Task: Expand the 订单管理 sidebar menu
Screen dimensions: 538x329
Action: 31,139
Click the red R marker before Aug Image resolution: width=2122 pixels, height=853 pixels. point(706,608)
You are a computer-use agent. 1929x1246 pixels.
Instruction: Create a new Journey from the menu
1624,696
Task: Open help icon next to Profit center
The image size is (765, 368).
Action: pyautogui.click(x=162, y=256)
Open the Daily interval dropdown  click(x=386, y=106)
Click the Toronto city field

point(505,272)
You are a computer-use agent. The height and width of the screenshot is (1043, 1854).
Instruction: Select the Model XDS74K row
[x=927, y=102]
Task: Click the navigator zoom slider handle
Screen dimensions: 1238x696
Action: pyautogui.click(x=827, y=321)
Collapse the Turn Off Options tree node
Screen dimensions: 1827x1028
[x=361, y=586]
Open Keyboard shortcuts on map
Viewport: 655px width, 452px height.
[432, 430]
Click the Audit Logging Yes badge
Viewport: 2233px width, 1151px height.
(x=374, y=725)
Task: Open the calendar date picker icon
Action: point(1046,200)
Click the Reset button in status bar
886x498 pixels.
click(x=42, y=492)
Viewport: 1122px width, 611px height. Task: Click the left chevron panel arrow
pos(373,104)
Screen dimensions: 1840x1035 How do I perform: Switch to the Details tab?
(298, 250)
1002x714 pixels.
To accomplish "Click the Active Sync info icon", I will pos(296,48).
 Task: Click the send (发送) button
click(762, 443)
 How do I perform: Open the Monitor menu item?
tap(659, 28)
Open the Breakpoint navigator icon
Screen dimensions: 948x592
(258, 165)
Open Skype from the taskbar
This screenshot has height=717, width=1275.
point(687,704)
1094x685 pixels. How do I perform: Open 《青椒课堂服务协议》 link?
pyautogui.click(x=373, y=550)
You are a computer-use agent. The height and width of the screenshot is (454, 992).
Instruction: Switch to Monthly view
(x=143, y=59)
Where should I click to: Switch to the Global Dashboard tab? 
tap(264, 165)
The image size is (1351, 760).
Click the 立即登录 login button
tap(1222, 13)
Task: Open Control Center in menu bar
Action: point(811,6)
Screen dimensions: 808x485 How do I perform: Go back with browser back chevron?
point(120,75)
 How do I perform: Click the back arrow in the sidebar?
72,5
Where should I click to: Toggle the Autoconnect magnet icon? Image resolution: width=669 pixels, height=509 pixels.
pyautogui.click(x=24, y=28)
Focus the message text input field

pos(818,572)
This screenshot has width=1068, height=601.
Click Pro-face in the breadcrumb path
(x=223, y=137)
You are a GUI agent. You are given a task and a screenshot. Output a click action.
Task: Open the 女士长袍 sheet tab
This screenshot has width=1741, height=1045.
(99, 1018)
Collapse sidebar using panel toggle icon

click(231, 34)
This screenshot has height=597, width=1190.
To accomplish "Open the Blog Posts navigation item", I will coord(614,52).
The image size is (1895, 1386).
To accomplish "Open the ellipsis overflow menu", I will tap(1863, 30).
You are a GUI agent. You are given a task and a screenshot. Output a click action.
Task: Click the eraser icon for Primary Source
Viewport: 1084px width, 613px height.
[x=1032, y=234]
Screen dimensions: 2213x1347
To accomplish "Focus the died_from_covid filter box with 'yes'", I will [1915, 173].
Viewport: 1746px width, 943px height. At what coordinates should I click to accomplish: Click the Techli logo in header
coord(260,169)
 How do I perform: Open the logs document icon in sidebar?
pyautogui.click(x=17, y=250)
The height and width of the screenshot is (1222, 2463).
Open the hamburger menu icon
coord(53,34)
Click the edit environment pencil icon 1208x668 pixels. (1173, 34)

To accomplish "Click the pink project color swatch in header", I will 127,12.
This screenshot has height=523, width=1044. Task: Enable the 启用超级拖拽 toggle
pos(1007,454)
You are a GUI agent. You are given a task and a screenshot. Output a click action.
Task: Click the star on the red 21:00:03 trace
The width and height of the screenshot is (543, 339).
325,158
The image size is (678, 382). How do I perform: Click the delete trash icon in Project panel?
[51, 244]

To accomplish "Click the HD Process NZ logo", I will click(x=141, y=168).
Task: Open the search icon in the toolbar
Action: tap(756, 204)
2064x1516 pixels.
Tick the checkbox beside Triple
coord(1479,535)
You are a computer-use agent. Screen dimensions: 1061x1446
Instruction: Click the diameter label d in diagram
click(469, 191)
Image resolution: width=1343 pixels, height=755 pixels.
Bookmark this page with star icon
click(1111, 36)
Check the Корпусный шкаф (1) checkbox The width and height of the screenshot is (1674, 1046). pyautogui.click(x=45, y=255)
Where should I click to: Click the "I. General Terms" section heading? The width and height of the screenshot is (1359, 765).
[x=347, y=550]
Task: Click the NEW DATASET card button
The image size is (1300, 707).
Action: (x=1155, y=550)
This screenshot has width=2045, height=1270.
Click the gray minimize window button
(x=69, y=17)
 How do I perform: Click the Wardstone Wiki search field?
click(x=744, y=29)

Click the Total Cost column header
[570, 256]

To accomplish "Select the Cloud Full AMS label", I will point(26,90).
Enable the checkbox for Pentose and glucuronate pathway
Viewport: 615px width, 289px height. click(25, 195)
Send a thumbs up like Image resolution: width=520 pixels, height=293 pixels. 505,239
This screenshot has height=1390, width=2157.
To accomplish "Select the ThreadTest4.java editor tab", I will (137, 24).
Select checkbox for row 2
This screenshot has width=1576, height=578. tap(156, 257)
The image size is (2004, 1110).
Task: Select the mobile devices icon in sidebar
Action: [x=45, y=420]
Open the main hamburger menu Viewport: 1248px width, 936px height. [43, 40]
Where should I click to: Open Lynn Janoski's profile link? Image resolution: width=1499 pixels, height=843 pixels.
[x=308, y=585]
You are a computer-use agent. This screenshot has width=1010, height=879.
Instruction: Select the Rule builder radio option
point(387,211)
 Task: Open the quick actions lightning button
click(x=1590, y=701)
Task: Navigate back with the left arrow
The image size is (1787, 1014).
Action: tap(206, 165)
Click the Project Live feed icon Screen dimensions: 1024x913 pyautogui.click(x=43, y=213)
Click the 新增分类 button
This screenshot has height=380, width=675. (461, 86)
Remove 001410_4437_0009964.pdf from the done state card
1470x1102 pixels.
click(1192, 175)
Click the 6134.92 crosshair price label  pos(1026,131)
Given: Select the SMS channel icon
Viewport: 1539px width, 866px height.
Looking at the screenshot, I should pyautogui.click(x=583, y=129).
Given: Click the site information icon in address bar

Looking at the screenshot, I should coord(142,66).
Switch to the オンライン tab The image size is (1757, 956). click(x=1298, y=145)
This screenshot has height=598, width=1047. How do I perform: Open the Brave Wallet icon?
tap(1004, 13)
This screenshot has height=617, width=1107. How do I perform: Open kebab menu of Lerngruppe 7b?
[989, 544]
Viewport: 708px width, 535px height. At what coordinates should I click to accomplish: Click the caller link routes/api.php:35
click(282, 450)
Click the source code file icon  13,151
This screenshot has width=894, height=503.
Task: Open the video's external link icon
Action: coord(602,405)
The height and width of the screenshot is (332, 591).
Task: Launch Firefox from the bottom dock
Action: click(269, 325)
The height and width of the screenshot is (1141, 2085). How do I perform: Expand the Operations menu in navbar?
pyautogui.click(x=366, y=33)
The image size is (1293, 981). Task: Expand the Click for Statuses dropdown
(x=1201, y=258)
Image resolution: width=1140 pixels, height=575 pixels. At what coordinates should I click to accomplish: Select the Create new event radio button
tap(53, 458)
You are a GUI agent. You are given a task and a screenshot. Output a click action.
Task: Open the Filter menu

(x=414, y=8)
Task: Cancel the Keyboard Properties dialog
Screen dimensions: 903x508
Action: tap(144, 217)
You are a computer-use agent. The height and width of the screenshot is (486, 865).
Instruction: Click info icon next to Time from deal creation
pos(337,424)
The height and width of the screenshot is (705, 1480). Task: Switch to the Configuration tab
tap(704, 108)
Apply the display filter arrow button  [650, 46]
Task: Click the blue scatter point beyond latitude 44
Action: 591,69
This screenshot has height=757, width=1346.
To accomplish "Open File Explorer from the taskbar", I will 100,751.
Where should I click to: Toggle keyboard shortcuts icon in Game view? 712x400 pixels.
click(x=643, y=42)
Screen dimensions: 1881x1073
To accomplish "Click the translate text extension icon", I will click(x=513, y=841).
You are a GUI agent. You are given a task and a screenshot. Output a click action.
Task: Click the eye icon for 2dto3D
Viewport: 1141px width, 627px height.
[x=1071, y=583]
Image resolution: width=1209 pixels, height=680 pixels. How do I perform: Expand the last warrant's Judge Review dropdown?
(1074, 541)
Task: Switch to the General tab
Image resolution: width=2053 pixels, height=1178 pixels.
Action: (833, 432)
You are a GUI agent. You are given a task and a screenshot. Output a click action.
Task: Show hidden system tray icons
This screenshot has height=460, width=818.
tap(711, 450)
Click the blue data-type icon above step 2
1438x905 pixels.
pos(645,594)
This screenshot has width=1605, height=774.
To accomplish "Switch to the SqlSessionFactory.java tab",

[Problem requirements]: The answer consists of every line above in which the word "navigator" occurs.

[Answer section]:
Task: Click the navigator zoom slider handle
Open the Breakpoint navigator icon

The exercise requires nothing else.